Diversité au sein de la police

Promettant "respect et honnêteté", Ron Johson espère bien "préserver ce qui est [sa] communauté". "Je marche ici (...) avec des gens avec lesquels je suis allé à l'école. Et il y a de la frustration chez moi aussi. J'ai un garçon de 21 ans et une fille de 23 ans. Et je dois répondre aux mêmes questions que tous les parents se posent ici", a témoigné le policier, âgé d'une cinquantaine d'années. Le capitaine de police a aussi appelé à une "véritable diversité" au sein de la police aux États-Unis. "Un département de police devrait refléter la communauté qu'il sert", a-t-il déclaré sur CNN.

Ron Johnson a grandi près de St. Louis. Diplômé en droit pénal, il a rejoint la police de la route - qui dépend de chaque État fédéré - en 1987, nous apprend le "St. Louis Post-Dispatch". Son beau-père, Charles McCrary, était lui aussi un des responsables de la police de St.

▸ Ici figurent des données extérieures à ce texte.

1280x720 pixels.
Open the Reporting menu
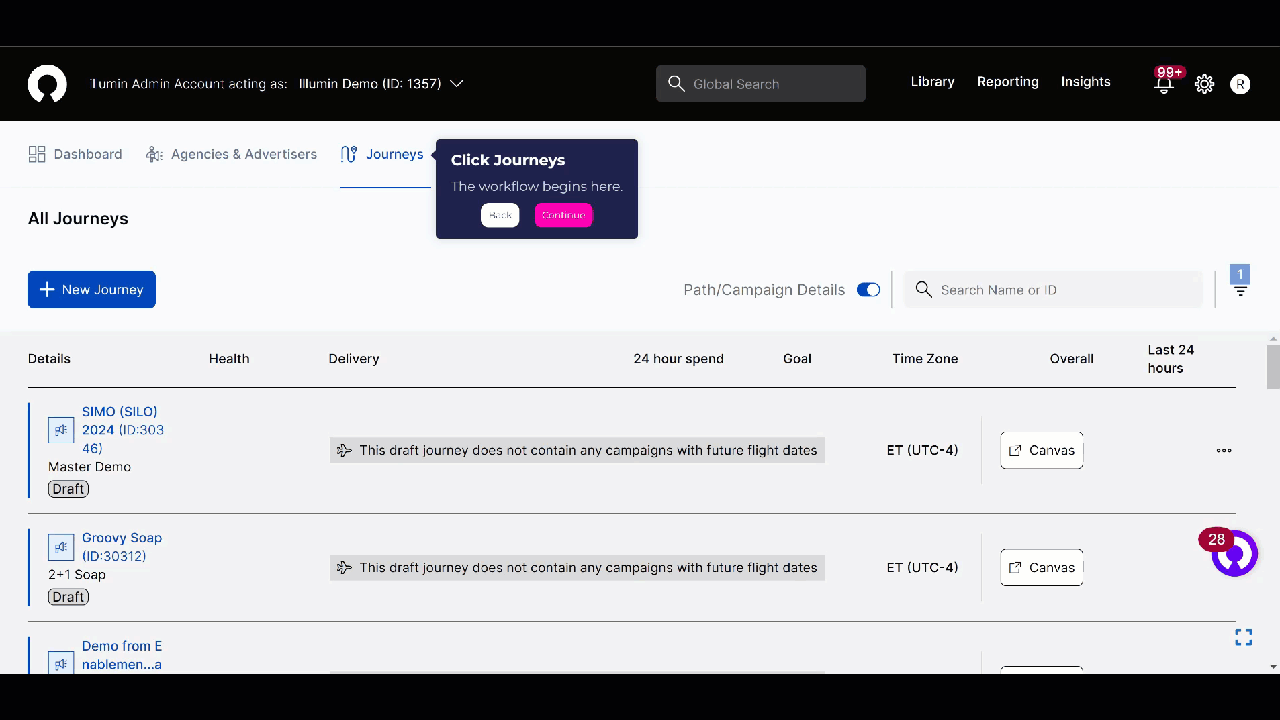(x=1007, y=82)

Louis, avant se prendre sa retraite, selon le journal.

"Rebâtir la confiance"

"Ça veut dire beaucoup de choses personnellement pour moi, que nous brisions le cycle de la violence, que nous rebâtissions la confiance et nous montrions notre plus grand respect", a déclaré Ron Johnson lors d'une conférence de presse, ajoutant qu'il comprenait "la colère et la peur ressenties par les habitants de Ferguson".

La mort du jeune afro-américain, Michael Brown, a ravivé le spectre du racisme en Amérique, comme après la mort de Trayvon Martin, un jeune Noir abattu en 2012 par un vigile de quartier en Floride. Le vigile avait été acquitté après avoir plaidé la légitime défense.